§ **WORK TO COMPLETE**
Work out how many lines in these entries include the string "платить", and give only that figure.

§ **EXERCISE MATERIAL**
......
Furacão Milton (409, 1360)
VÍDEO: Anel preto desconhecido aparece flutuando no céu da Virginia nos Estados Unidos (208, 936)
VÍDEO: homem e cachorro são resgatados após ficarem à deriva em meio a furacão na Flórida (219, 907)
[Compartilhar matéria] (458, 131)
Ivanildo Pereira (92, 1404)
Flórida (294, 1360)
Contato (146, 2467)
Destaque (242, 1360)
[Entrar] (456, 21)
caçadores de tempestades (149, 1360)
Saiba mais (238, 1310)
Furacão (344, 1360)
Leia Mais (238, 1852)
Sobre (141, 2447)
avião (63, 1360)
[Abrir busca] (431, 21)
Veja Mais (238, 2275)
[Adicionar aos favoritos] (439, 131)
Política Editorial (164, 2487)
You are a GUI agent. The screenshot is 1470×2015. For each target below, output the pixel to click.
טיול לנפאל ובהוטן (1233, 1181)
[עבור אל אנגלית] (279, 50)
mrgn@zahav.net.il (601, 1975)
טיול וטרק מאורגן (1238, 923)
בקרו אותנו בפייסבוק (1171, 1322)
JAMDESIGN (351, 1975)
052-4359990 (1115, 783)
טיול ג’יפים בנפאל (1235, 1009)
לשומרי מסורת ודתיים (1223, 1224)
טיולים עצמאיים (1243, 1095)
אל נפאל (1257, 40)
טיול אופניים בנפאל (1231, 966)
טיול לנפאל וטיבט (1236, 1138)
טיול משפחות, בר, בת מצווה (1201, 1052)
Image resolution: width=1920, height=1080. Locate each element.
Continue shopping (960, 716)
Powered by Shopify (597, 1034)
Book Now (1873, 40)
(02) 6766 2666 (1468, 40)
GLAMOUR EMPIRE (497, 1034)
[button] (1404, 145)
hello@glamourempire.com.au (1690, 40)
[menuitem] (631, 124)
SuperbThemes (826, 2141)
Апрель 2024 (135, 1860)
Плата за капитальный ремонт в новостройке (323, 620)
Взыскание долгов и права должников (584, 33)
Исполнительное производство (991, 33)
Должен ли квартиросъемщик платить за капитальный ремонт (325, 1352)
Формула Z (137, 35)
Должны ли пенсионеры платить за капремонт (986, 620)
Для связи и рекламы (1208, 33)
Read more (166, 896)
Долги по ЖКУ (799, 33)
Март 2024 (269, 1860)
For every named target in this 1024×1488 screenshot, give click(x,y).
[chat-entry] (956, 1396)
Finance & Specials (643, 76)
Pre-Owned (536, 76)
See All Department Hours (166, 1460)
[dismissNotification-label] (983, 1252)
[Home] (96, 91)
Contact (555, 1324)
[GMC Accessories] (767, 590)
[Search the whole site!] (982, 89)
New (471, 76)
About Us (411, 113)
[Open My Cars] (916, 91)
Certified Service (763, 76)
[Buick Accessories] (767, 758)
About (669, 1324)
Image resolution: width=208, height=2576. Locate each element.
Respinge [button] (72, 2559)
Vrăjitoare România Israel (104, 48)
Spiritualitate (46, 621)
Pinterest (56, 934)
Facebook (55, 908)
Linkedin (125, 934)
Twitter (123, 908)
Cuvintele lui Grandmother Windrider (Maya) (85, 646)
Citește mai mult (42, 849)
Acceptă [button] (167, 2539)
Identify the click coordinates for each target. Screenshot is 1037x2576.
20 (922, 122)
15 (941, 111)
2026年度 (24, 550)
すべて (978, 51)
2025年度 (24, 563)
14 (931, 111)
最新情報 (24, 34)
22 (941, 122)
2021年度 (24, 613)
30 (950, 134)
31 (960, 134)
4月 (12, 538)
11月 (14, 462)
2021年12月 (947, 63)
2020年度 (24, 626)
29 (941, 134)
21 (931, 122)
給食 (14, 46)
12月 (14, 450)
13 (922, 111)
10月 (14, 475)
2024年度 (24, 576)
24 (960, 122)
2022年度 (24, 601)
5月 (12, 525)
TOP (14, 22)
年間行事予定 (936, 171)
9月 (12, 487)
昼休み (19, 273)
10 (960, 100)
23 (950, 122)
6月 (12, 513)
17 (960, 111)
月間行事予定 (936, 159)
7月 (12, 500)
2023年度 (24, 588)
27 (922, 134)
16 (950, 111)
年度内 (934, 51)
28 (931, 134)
......
§ **SOLUTION FOR THIS PROBLEM**
2